BDD2Seq: Enabling Scalable Reversible-Circuit Synthesis via Graph-to-Sequence Learning

TL;DR

This paper presents BDD2Seq, a graph-to-sequence learning framework that improves variable ordering in BDD-based reversible-circuit synthesis, leading to more efficient quantum circuits with lower cost and faster synthesis times.

Contribution

Introduces BDD2Seq, a novel graph neural network-based generative model for variable ordering in BDDs, outperforming heuristics in reversible-circuit synthesis.

Findings

Achieves 1.4x lower Quantum Cost

Yields 3.7x faster synthesis

First graph-based generative approach for this problem

Abstract

Binary Decision Diagrams (BDDs) are instrumental in many electronic design automation (EDA) tasks thanks to their compact representation of Boolean functions. In BDD-based reversible-circuit synthesis, which is critical for quantum computing, the chosen variable ordering governs the number of BDD nodes and thus the key metrics of resource consumption, such as Quantum Cost.
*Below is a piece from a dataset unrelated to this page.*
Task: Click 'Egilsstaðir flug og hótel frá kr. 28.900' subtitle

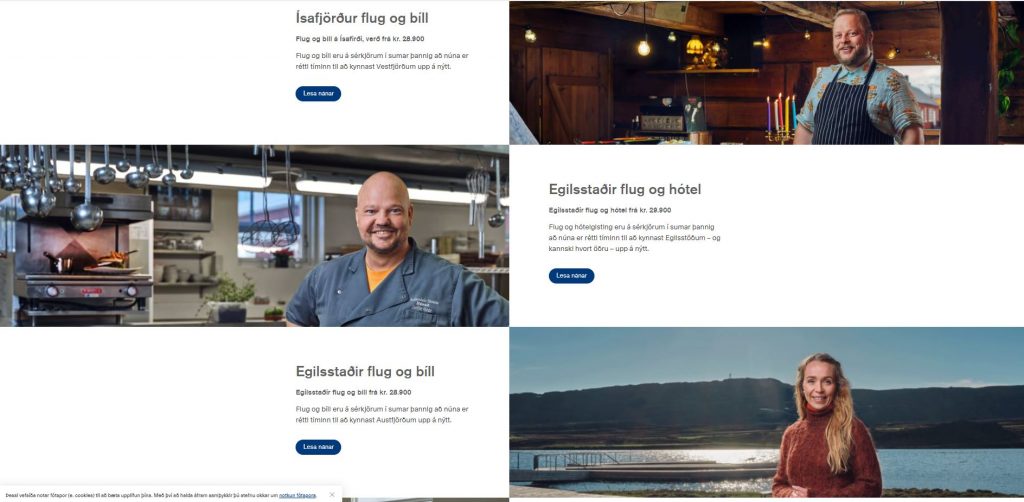Action: [610, 210]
Because finding an optimal variable ordering for BDDs is an NP-complete problem, existing heuristics often degrade as circuit complexity grows. We introduce BDD2Seq, a graph-to-sequence framework that couples a Graph Neural Network encoder with a Pointer-Network decoder and Diverse Beam Search to predict high-quality orderings. By treating the circuit netlist as a graph, BDD2Seq learns structural dependencies that conventional heuristics overlooked, yielding smaller BDDs and faster synthesis. Extensive experiments on three public benchmarks show that BDD2Seq achieves around 1.4 times lower Quantum Cost and 3.7 times faster synthesis than modern heuristic algorithms. To the best of our knowledge, this is the first work to tackle the variable-ordering problem in BDD-based reversible-circuit synthesis with a graph-based generative model and diversity-promoting decoding.